Lancia, who is an ordained Baptist minister, said helping religious schools is also important because they are a source of moral values.
One parent whose two children received tax credit-funded scholarships agreed. Sandra Olivo Peterson said she and her husband ended up sending her son Darien to the Bishop McVinney Catholic Elementary School in Providence after public school authorities told her he was too young — by three days — to start in kindergarten. Now her daughter attends Bishop McVinney.
“Bishop McVinney’s culture is about caring and respect and this is the main reason why we fought to keep our children in this school,” Peterson said. She added: “We prefer to keep our children in a Catholic school community because it prepares students to become kind and educated citizens.”
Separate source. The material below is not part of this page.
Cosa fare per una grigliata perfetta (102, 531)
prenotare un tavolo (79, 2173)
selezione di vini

Peterson expressed gratitude to the diocese for helping to provide funding to her and her husband, both working parents. “Every penny counts in our family,” she said. “And every dollar that has been given to us by the diocese has always been appreciated.”
Other Christian schools and Jewish institutions also can participate in the tax credit program. One supporter who testified was Rabbi Peretz Scheinerman, the dean at the Providence Hebrew Day School.
“Parents should not have to send a child to a school based on ZIP code,” Rabbi Scheinerman said.
He said the program is good for both businesses and families.
“Tax credits are an incentive for Rhode Island businesses to remain in Rhode Island. We have heard testimony this evening about Rhode Island having the reputation of being business unfriendly,” Scheinerman said, according to a written copy of his remarks. “The hundreds of struggling families who send their children to our school thanks to the scholarship program, are grateful to the many donors who have contributed.”
One the business side, one argument in favor of expanding the program is the number of businesses who are interested in contributing but cannot due to the $1.5 million cap.
“In 2017, 130 corporations applied, but only 15 were selected. This very limited availability of corporate tax credits is very disappointing to local business owners. The cap should be raised to provide a more friendly business climate in the state of Rhode Island,” Bastia said.
Compared to other states, the increase from $1.5 million to $5 million would be quite small, according to Matt Fitzgerald, the president of the Rhode Island Catholic School Parent Federation.
Georgia, for example, allocates $58 million to a similar program in its state, aiding 13,600 children. Florida is even larger, with $698 million tax credits funding scholarships for some 106,958 students, according to Fitzgerald.
Even a modest increase would have a “huge impact” for local children, Fitzgerald said. “It’s ultimately the children we’re helping, so please consider that as you hopefully support the bill,” Fitzgerald said.